───── PROVIDED RECORDS

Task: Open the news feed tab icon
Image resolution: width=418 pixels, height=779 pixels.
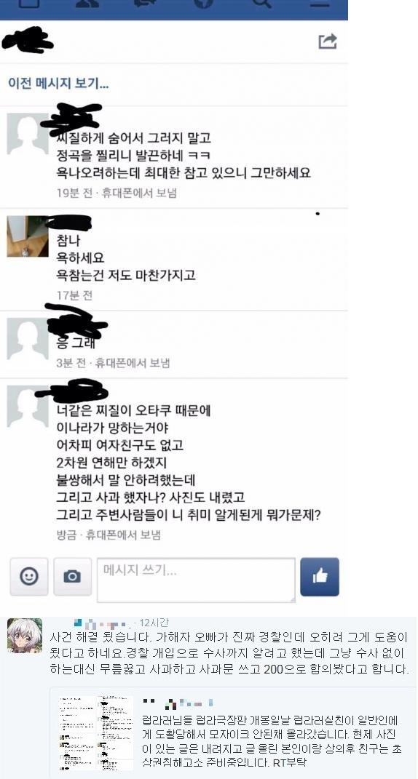Action: pos(29,3)
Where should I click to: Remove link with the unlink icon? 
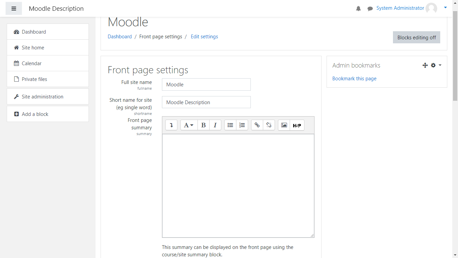click(269, 125)
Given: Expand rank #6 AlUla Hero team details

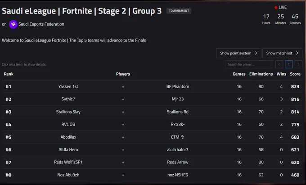Looking at the screenshot, I should click(x=152, y=150).
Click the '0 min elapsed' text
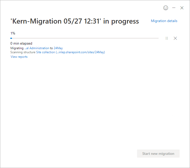 tap(21, 43)
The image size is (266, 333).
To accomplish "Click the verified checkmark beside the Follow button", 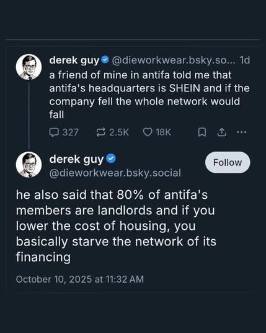I will coord(111,158).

──────────

PROBLEM: Begin at the top of the material above and output each line exactly, stopping after the line that holds "The image size is (266, 333).". Leave out pictures.

EXERCISE RESULT:
Task: Open the news feed tab icon
Image resolution: width=418 pixels, height=779 pixels.
Action: pos(29,3)
Where should I click to: Remove link with the unlink icon? 
click(269, 125)
Given: Expand rank #6 AlUla Hero team details

Looking at the screenshot, I should click(x=152, y=150).
Click the '0 min elapsed' text
 tap(21, 43)
The image size is (266, 333).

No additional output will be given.